The UK-based conservation charity, the Whitley Fund for Nature, awards the Green Oscars to individuals from the global south. Six conservationists, three of them from Africa, were recognised for their achievements in nature conservation in 2020. Jeanne is the only one focusing on amphibians.
Based in Durban and currently the head the Endangered Wildlife Trust’s threatened amphibian programme, Jeanne grew up in Underberg in the Southern Drakensberg and attended Howick High School.
She completed her undergraduate studies at Rhodes University before enrolling for postgraduate studies at the NWU’s School of Zoology.
Here she did her MSc under the guidance of Prof Louis du Preez and Prof Ché Weldon between 2006 and 2008, focusing on the taxonomy (naming, describing and classifying) of Lesotho’s river frogs.
Jeanne then continued with a PhD on conservation assessment of threatened amphibians in KwaZulu-Natal while also studying the fungal disease chytrid in South Africa’s threatened frogs.
In 2012 she started her postdoctoral studies – also through the NWU – on the Pickersgill Reed Frog and Amathole Toad, both critically endangered species. At the same time, she joined the Endangered Wildlife Trust, initiating the Threatened Amphibian programme.
No, not really, Prof
Her study leader, Prof Louis du Preez, fondly tells the story of their first meeting when Jeanne visited the Faculty of Natural Sciences in 2006. They were introduced by Prof Pieter Theron, then subject head of Zoology, when she was looking for a project for her postgraduate studies. Louis asked whether she likes frogs and it was then that she rolled her eyes and told him “Not really”! Needless to say, the rest is now history.
Nothing is as satisfying as seeing how well Jeanne is doing, Louis says. “I am extremely proud of what she has achieved. It is now her turn to teach and train the youth.”
For someone who once told her promoter that she actually did not like frogs, alumna Dr Jeanne Tarrant has come a long way. She recently won an international award for her research on those very same amphibians.
How frogs are threatened
Currently 41% of all amphibian species are at risk of extinction globally, making them one of the most threatened groups of animals on the planet.
Jeanne ranks habitat loss as the single biggest threat to amphibians, followed by water pollution. The use of frogs in the pet trade or laboratory experiments is also an emerging threat.
Why Mr Frog is actually a prince
Together with her team, Jeanne – affectionately known as the Frog Lady – aims to elevate public awareness and change negative attitudes by highlighting the importance of amphibians.
“We want to cultivate an appreciation for frogs and their link to human health,” she says.
“A frog’s skin is its own pharmacy – each species has a unique combination of secretions, including proteins, anti-fungal and anti-bacterial secretions, peptides or poisons. These protect the animal from infections, or in some cases act as a predatory defence because they are bitter-tasting or toxic.”
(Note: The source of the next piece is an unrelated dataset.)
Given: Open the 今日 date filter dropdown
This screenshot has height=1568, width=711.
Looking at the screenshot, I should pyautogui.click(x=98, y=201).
Jeanne explains that the compounds can be used in human medicine in a very wide range of applications.
“Compounds from tree frogs in Australia (Litoria) have been shown to inhibit HIV transmission, while others, especially from highly toxic species, are extremely effective painkillers when used in the right dosage.
“This is a very active field of research and has in fact been responsible for several Nobel prizes in medicine and science. These compounds can be harvested as secretions – in other words the animals do not have to be killed – and in some cases manufactured synthetically once understood.”